◆ Challenge ◆
Rewrite the rows below as a numbered list, dropping any blank lines. Omit the pictures from your list.

◆ Input rows ◆
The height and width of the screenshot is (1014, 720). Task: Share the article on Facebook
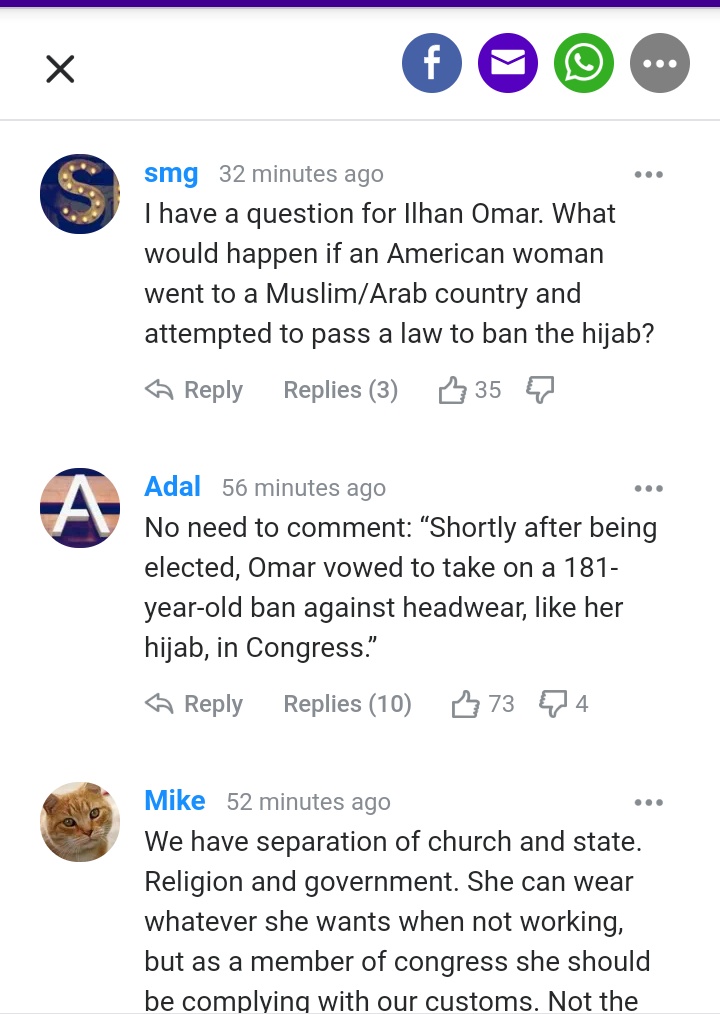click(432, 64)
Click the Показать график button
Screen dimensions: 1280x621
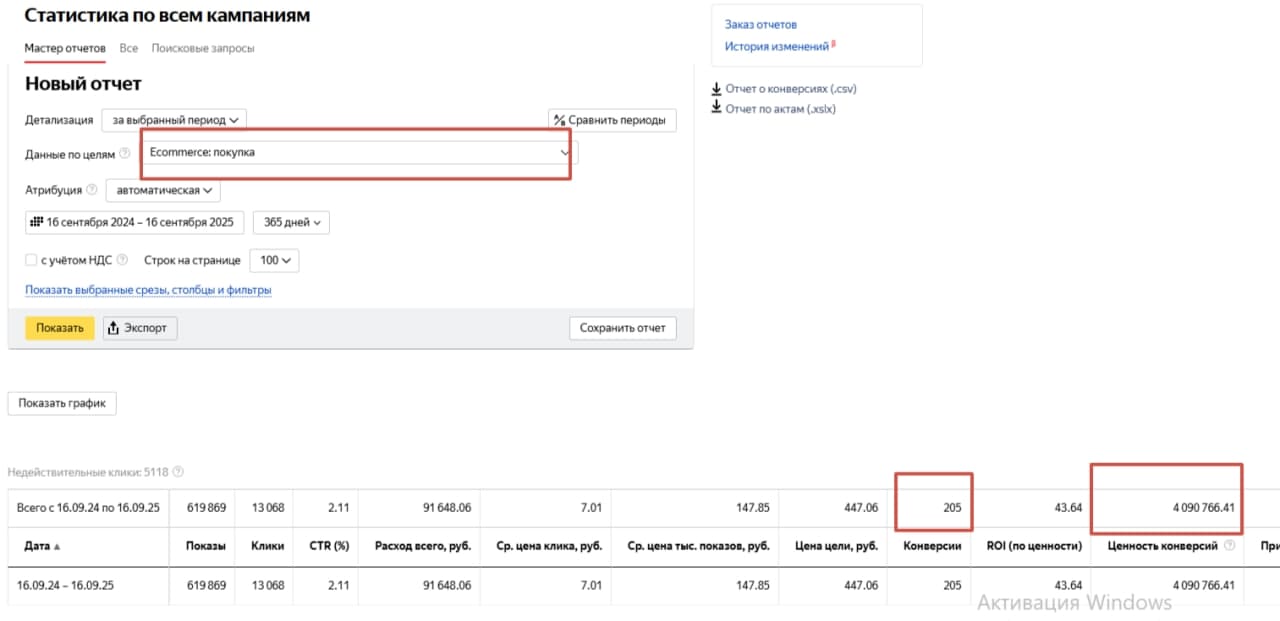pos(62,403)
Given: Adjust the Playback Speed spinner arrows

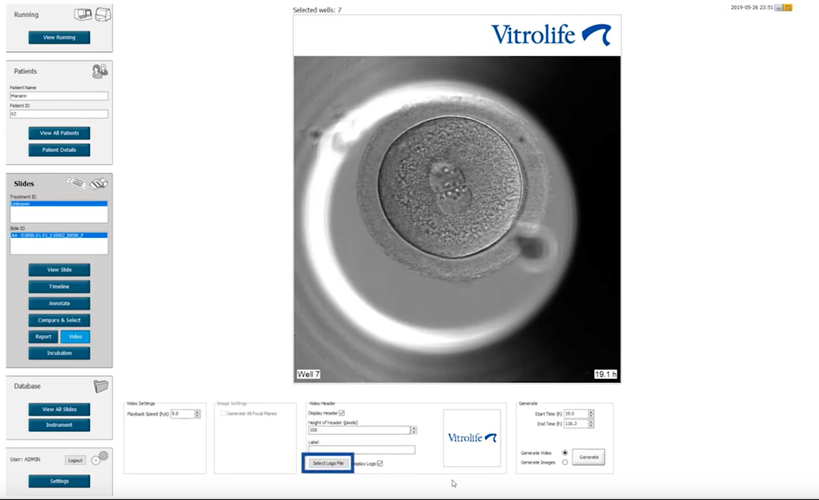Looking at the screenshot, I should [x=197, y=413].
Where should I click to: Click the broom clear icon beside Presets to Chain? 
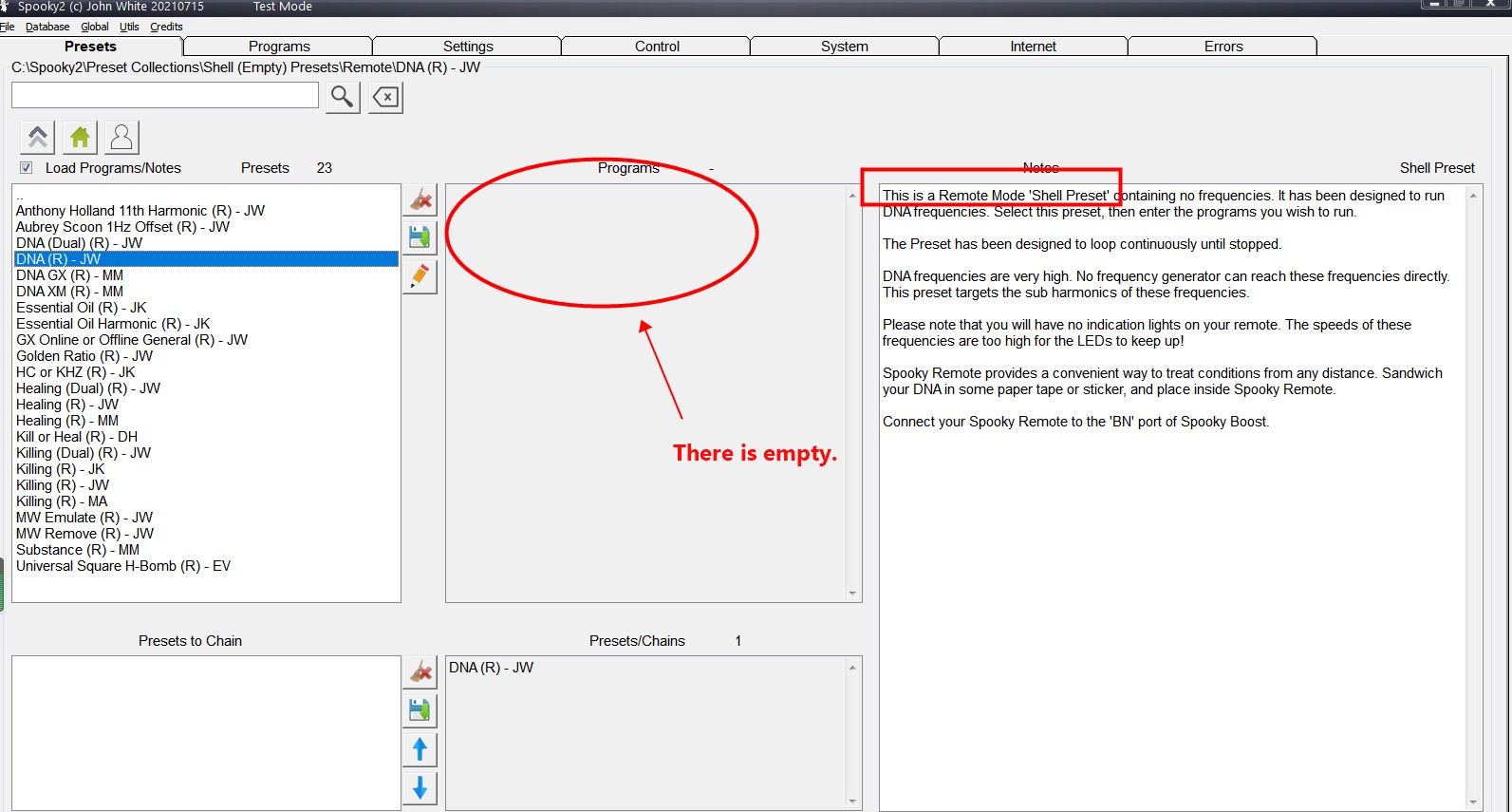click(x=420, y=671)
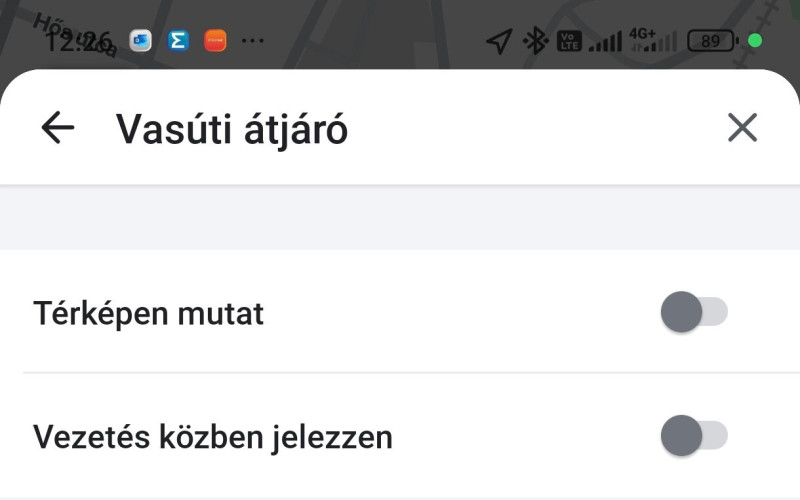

◆ The response ◆
1. The height and width of the screenshot is (1014, 720). Task: Share the article on Facebook
2. click(432, 64)
3. Click the Показать график button
4. Screen dimensions: 1280x621
5. pos(62,403)
6. Given: Adjust the Playback Speed spinner arrows
7. Looking at the screenshot, I should [x=197, y=413].
8. Where should I click to: Click the broom clear icon beside Presets to Chain? 
9. click(x=420, y=671)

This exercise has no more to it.